Research
Unbiased Sequencing of RNA Modifications and Human RNome Project
An RNA sequence and its diverse modifications constitute the complete informational content of RNA. Defects in RNA modifications account for over 100 human diseases, affecting millions of Americans, including those with cancers, diabetes, and Alzheimer’s and Parkinson’s diseases. Despite its significance, our understanding of RNA sequence diversity remains limited. Current sequencing technologies offer partial insights but fail to provide the full spectrum of RNA sequence variants. In fact, we actually do not know how many unique RNA molecules or sequence variants are present exactly in a given sample, and further, we do not know the complete sequence content of each RNA, including the identity and location of every nucleotide (canonical or modified) within a full-length RNA.

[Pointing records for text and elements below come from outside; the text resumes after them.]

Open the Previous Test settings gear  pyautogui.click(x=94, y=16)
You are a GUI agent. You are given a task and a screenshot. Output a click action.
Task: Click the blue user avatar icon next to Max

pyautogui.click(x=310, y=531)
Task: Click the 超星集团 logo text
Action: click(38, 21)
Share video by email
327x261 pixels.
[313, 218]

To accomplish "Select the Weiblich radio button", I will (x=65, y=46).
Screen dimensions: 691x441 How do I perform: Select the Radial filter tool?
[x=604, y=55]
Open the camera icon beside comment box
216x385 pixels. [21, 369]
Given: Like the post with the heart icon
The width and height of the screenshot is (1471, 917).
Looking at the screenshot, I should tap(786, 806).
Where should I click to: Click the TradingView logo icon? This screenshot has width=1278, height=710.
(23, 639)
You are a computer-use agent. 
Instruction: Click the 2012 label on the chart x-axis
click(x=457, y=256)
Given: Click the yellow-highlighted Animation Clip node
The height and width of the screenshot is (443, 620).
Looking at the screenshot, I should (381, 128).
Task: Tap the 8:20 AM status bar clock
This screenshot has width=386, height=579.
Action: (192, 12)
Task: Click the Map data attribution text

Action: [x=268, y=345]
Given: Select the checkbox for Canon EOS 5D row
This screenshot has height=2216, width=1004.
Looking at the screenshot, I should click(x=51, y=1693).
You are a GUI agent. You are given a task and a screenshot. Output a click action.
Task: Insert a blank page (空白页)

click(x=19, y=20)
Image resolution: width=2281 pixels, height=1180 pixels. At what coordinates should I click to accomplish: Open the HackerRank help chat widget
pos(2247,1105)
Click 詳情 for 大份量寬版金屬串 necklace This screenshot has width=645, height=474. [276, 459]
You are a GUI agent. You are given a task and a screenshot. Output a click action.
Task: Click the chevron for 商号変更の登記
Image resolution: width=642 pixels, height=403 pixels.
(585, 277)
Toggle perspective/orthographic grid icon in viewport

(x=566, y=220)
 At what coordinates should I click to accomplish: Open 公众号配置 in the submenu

Our lab aims to develop advanced methods to decode complete RNA sequence information by creating a novel RNA sequencing platform with three unprecedented capabilities: 1) exhaustive sequencing of every RNA sequence without omission (targeting all RNA molecules), 2) unbiased sequencing of all RNA modifications (targeting all RNA nucleotides, modified or not), and 3) global profiling of RNA and its modifications in human diseases (targeting all RNA and modification changes). These unique capabilities have the potential to reveal the complete sequence information of RNA molecules for the first time, laying the foundation for the world’s first Human Epitranscriptome Project. This initiative aims to draft the first complete sequence of all human RNA molecules and their modifications, poised to be as significant as the Human Genome Project completed in 2003.
Read more—
1. Yuan X, Su Y, Johnson B, Kirchner M, Zhang X, Xu S, Jiang S, Wu J, Shi S, Russo JJ, Chen Q, Zhang S*. Mass Spectrometry-Based Direct Sequencing of tRNAs De Novo and Quantitative Mapping of Multiple RNA Modifications. J Am Chem Soc., 2024, DOI: 10.1021/jacs.4c07280. https://pubs.acs.org/doi/10.1021/jacs.4c07280
2. National Academies of Sciences, Engineering, and Medicine. 2024. Charting a Future for Sequencing RNA and Its Modifications: A New Era for Biology and Medicine. Washington, DC: The National Academies Press. https://doi.org/10.17226/27165
De Novo and Direct Sequencing of Modified RNA
Mass spectrometry (MS) is an essential tool for studying protein modifications, where peptide fragmentation produces “ladders” that reveal the identity and position of modifications. However, a similar approach is not yet feasible for RNA, because in situ fragmentation techniques that provide satisfactory sequence coverage do not exist. Aberrant RNA nucleobase modifications, especially methylations and pseudouridinylations, have been correlated to the development of major diseases like breast cancer, type-2 diabetes, and obesity, each of which affects millions of Americans. Despite their significance, the available tools to reliably identify, locate, and quantify nucleobase modifications in RNA are very limited. As a result, we only know the function of a few modifications in contrast to the more than 100 RNA modifications that have been identified. One way to circumvent this issue is to perform prior chemical degradation of RNA so that well-defined mass ladders can be formed before entering the spectrometer. However, the structural uniformity of ladder sequences generated by the prerequisite RNA degradation is unsatisfactory, complicating downstream data analysis. We have spearheaded the development of a two-dimensional LC/MS-based de novo RNA sequencing tool by taking advantage of predictable regularities in liquid chromatographic separation of optimized RNA digests to greatly simplify the interpretation of complex MS data. To sequence RNA, the RNA sequence of interest is first chemically degraded to become a series of short fragments (sequence ladder). Comparison of an individual sequence ladder’s mass difference and the mass of the nucleoside monophosphate (or chemically modified nucleotide) allows simple sequence determination by LC-MS.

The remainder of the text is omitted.